(What you will do):
Shift every coordinate in the answers by adding 89 to each of its numbers, and write all the lines of the records below again, requests included. Leave out the pictures.
------ Exercise input
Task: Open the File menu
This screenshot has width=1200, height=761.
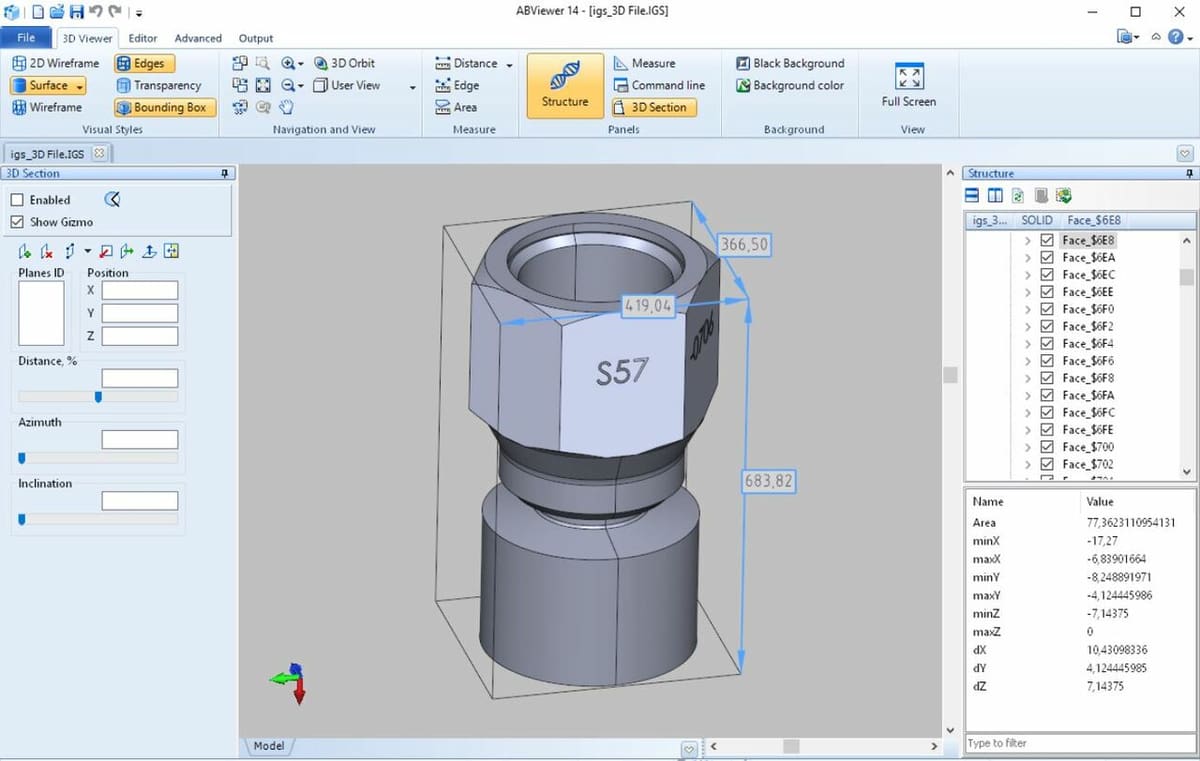Action: 26,38
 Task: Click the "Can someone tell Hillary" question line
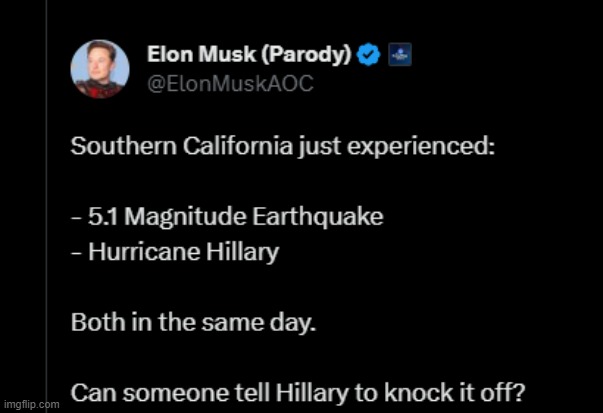click(298, 392)
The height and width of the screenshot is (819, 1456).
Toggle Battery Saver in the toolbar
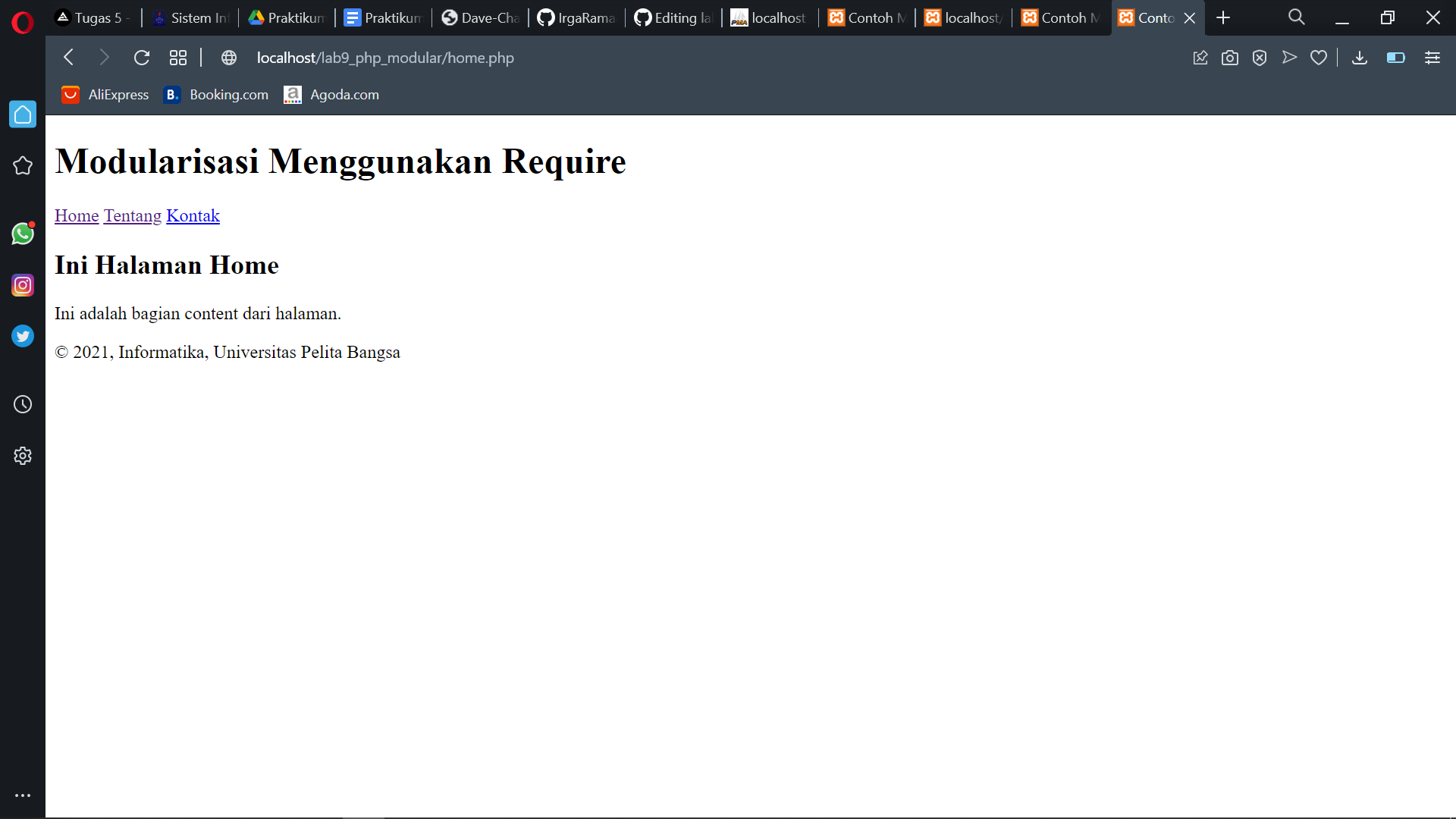tap(1395, 58)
------------
(Task solution):
Task: Open the File menu
This screenshot has width=1200, height=761.
Action: 115,127
 Task: Click the "Can someone tell Hillary" question line
click(387, 481)
The height and width of the screenshot is (819, 1456).
Toggle Battery Saver in the toolbar
tap(1484, 147)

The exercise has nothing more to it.